[START]

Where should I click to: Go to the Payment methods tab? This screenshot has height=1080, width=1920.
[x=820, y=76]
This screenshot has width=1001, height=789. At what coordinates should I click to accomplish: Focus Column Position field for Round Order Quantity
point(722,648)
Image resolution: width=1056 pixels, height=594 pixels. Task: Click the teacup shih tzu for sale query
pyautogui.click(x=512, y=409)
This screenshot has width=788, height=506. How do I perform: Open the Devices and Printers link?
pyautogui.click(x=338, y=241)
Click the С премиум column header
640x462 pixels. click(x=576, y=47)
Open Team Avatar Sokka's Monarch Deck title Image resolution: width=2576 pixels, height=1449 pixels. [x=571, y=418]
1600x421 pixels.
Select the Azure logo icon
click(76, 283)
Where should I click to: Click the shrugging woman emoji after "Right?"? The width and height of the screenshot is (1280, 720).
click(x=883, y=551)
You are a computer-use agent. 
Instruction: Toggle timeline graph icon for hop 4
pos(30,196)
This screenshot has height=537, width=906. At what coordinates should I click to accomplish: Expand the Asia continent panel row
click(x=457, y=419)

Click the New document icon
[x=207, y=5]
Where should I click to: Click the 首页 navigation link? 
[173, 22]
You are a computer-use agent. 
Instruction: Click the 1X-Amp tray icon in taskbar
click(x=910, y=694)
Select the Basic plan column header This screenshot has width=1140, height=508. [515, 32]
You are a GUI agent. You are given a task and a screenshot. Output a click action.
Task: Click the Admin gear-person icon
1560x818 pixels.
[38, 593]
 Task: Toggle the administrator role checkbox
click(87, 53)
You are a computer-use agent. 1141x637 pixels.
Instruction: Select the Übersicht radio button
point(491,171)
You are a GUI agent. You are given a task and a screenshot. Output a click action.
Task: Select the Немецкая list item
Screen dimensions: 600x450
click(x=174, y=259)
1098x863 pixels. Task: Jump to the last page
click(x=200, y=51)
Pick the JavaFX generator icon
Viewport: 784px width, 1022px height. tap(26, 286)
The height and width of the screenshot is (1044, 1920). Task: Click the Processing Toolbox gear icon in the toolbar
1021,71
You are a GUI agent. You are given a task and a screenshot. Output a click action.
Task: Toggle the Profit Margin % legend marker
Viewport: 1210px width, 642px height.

[END]

* _SET EXERCISE_
Reproduce verbatim the part of the rows that opens with the first line and closes with the line containing "click(76, 283)", including both of those lines.

* _REPLY_
Where should I click to: Go to the Payment methods tab? This screenshot has height=1080, width=1920.
[x=820, y=76]
This screenshot has width=1001, height=789. At what coordinates should I click to accomplish: Focus Column Position field for Round Order Quantity
point(722,648)
Image resolution: width=1056 pixels, height=594 pixels. Task: Click the teacup shih tzu for sale query
pyautogui.click(x=512, y=409)
This screenshot has width=788, height=506. How do I perform: Open the Devices and Printers link?
pyautogui.click(x=338, y=241)
Click the С премиум column header
640x462 pixels. click(x=576, y=47)
Open Team Avatar Sokka's Monarch Deck title Image resolution: width=2576 pixels, height=1449 pixels. [x=571, y=418]
1600x421 pixels.
Select the Azure logo icon
click(76, 283)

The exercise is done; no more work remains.